# Overweight Dog



## Blondie (Oct 10, 2009)

Good luck! I'll be interested in hearing/reading how it goes. How you approach the conversation and how you are received and so forth. Will hope for the best.


----------



## CarolinaCasey (Jun 1, 2007)

You could maybe say something to the effect, that "wow, he's so much bigger than Hank. How much do you feed him?" Then talk about the benefit of measuring food and set meals. I'd also recommend Chicken Soup LIGHT for Adult dogs. It is very low cal in comparison to most foods and not terrible in ingredients.


----------



## hubbub (Jun 28, 2011)

My friend's two goldens look like a coffee table when they stand next to each other - flat and wide backs. Other than their weight (and I would have them groomed more regularly) these guys lead lives of leisure. They are inside most of the time and doted on continually. Braised bones from the butcher and all!

I did offer to take them for walks every so often (her husband has a long term illness) since my old gold doesn't really like to walk too far anymore. I haven't been as faithful in doing so as I'd like, but they enjoy it and since I'm helping the humans and doggies out, I feel like it's a double-good deed.


----------



## tippykayak (Oct 27, 2008)

Nothing shortens a dog's life or accelerates the onset of geriatric problems as consistently as being overweight. We all go back and forth for pages and pages on this forum over chicken byproducts and vitamin K supplements, and the bare bones facts of the matter are that a healthy weight is the single most consistent predictor of those extra healthy years. It also happens to be entirely within the owner's control (except in rare cases with thyroid issues, etc.). 

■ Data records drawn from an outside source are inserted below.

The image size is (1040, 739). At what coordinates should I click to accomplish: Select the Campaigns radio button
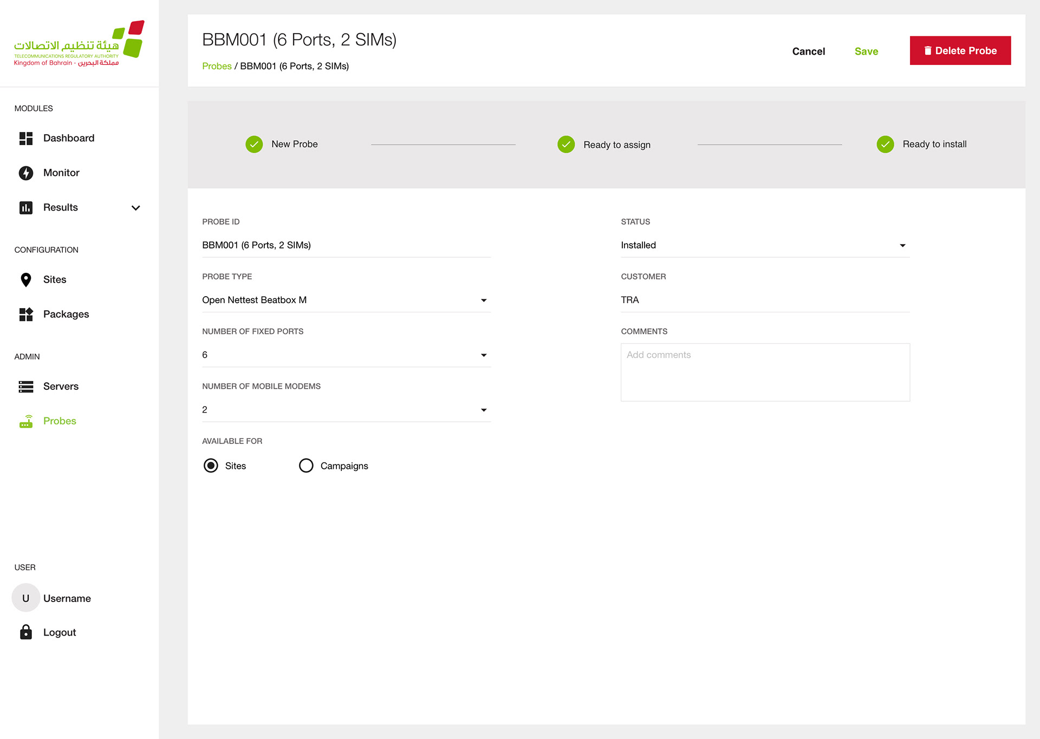pos(306,466)
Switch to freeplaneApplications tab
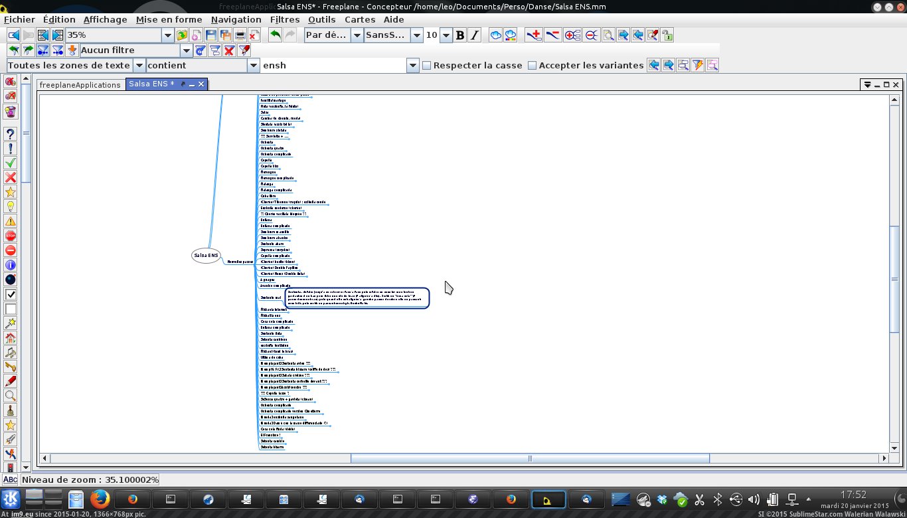This screenshot has width=907, height=518. click(80, 85)
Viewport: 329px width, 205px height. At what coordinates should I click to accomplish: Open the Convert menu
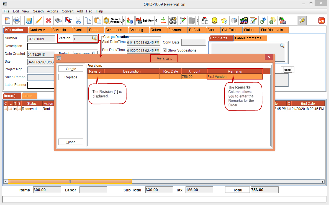(x=68, y=11)
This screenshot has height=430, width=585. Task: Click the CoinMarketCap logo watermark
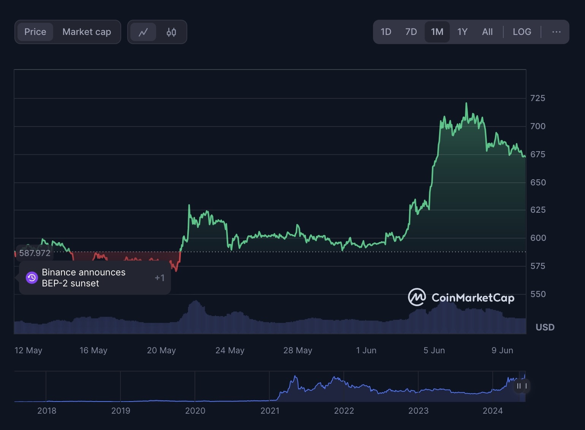click(461, 297)
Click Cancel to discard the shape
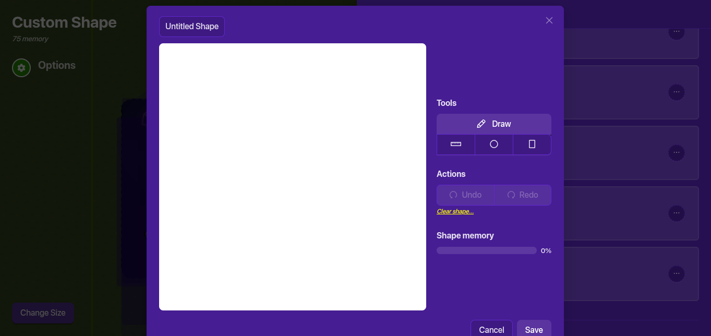Viewport: 711px width, 336px height. 491,329
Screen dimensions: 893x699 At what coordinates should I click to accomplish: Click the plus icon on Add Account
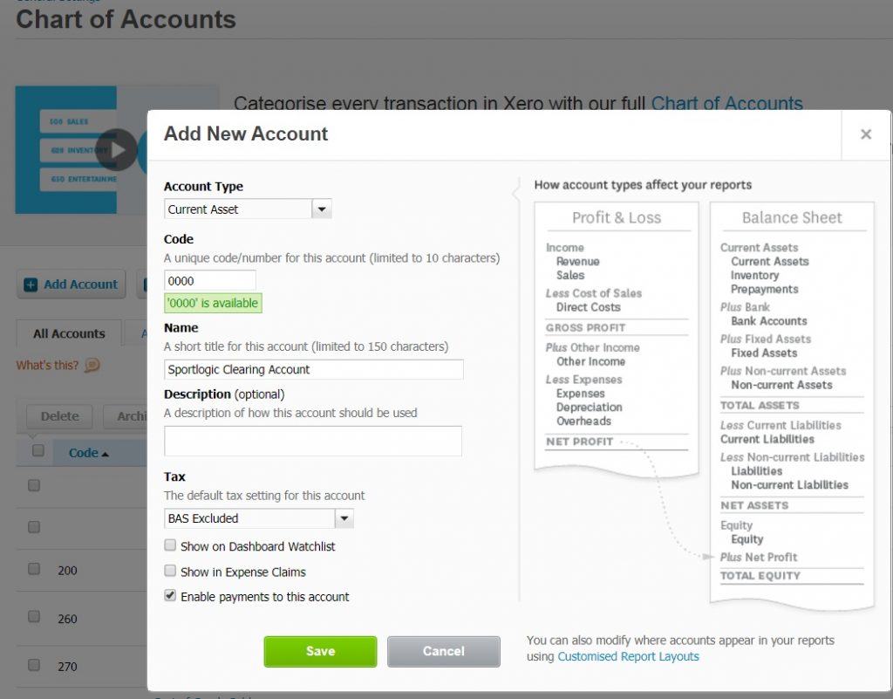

At the same time, it's an incredibly awkward issue to broach. But we're talking about adding two years to this dog's life and delaying arthritis and other issues by two years! It's a tough situation.


----------



## Sally's Mom (Sep 20, 2010)

Well my job is to tell people their dog is fat and most don't want to hear it. All 6 of my 58-70 lb dogs eat 1 cup of Wellness twice daily. They counter surf, get minimal table food, dog biscuits and can run or not on the 2 1/2 acres they have. None of them is fat... so when a client tells me their 85 lb female golden eats only dog food and only 2 cups, I know they are lying. They really believe that their dog is fat because they missed a walk here or there.... and then they need rimadyl or metacam so the dog can walk. It is very frustrating. Goldens are very good at converting food to fat.


----------



## tippykayak (Oct 27, 2008)

I honestly think people are partly in denial, partly anthropomorphizing their dogs (it doesn't look like enough food), or are partly the victims of bad communication between family members (the family member who's concerned about the weight isn't hearing about all the extra food other family members are giving to the dog).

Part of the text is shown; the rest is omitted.